Authors: Carly Smith, Charlotte Davies, Ify Chika / Editors: Joseph Nunan, Liz Herrieven / Codes: C3AP4, EnP3, SLO1, SLO3 / Published: 26/11/19
“This patient has attended with a blood sugar of 23. They’re a known diabetic – could you just prescribe them some insulin whilst they’re waiting?”
If that seems like a common clinical presentation, this blog post is for you. We’re talking about hyperglycaemia in the ED. There aren’t any official guidelines on management, but our experience has shown that there’s a huge variation in practice, and many cases are mismanaged.
Diabetes is a problem with sugar control. There are two types:
- Type 1
- Type 2 (may or may not be on insulin)
- NIDDM and IDDM are old descriptors, and should not be used as they just lead to confusion.
Presentation One – hyperglycaemia in the well patient, with no history of diabetes
This is a common presentation to the ED. You need to first confirm they are well – check finger prick ketones (not urine ketones), a venous blood gas, and calculate the osmolality.
The temptation is to assume they are all type 2 if they’re adults, but this is wrong. We’re seeing increasing numbers of Northern Europeans presenting with new onset type 1 diabetes. It’s all about the symptoms. Diabetologists will do blood tests (GAD/Islet cell antibodies, C-peptide and a plasma glucose) to confirm whether it is type 1 or 2, but you won’t get those results back in time for ED review.
If the patient is likely type 1, and definitely well, they’ll need an urgent diabetes review. Starting these patients on a sliding scale will not be in their best interests – commencing subcutaneous long acting insulin is safest. Your trust will have a guideline – ours advises starting with a low dose of a long-acting insulin such as Lantus (0.2units/kg), which can be titrated up by the diabetes team once home blood glucose monitoring meters and education have been provided.
If the patient likely has type 1 diabetes but has biochemical derangement (like an acidosis) or ketonaemia, even if they don’t have symptoms, admit them under the care of the medical team.
If the patient likely has type 2 diabetes, but again is well, confirm there is no biochemical derangement or ketonaemia. Your management will depend on the absolute blood glucose level and the patient’s symptoms.
Blood sugars <11.1mmol should be followed up by the GP, with no further actions. Patients with a blood sugar >11.1mmol and <20 should be given dietary advice.
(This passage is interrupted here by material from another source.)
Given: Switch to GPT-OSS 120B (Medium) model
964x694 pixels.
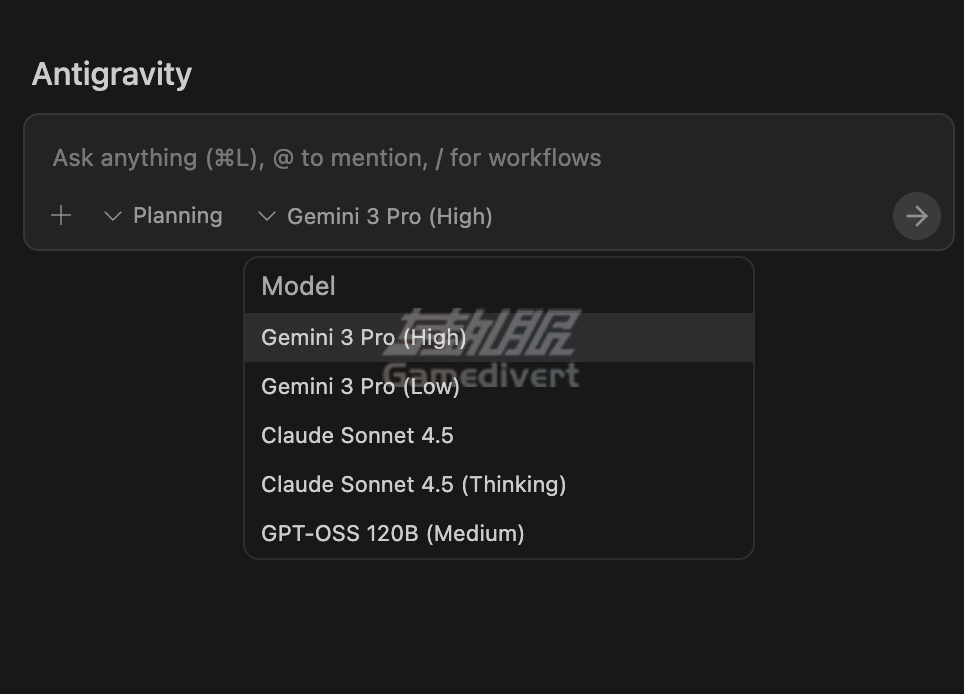Looking at the screenshot, I should (392, 533).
General practice is not to start any drug therapy until 6 months after dietary modifications have been made – the GP can follow this up and will probably refer to a diabetes dietary education programme. Blood sugars >20mmol start to enter the grey area of management. The first thing is to check for any osmotic symptoms (thirst, polyuria, polydipsia, blurred vision, thrush). If there are osmotic symptoms, encourage good oral hydration and consider IV fluids.
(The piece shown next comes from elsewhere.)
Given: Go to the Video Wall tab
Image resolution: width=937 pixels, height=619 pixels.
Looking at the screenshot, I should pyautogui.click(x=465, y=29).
Osmotic symptoms are really likely >25mmol, and blood sugars >25mmol are more likely to progress onto complications. There is a high risk of complications at this level, even if patients don’t have HHS (hyperosmolar hyperglycaemic state) yet, so we suggest admitting these patients for monitoring and hyperglycaemic control. Subcutaneous insulin is often not recommended as it causes significant blood sugar swings, but in this case some short acting insulin such as Actrapid can be useful.
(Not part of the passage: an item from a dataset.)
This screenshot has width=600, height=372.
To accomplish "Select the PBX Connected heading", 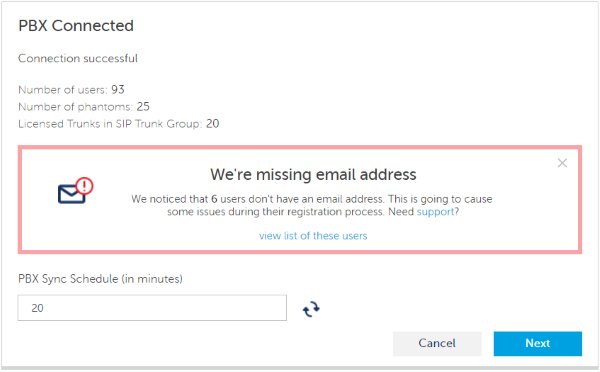I will tap(76, 26).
Presentation Two – known type 1 DM with hyperglycaemia
The first step is to look for any red flags and make sure the patient isn’t in DKA. If they are, treat according to DKA guidelines.
If the patient is not in DKA, look for a reason why they might be hyperglycaemic.
– Confirm compliance – living with a chronic disease like diabetes, some patients don’t use their insulin as they know they should
– Check injection sites for lipatodermatosclerosis
– Check insulin storage
– Rule out intercurrent illness
– Ask if they’ve just eaten a meal (re-check CBG after two hours)
If the patient is well, correct any modifiable risk factors. If there is no obvious cause, we’d first suggest that the patient contacts their diabetes specialist team. If no team is available (e.g. if it’s a weekend), it is usually safer to titrate their short acting insulin first.
Presentation Three – known type 2 DM with hyperglycaemia
These are really tricky to manage, as there are so many different agents!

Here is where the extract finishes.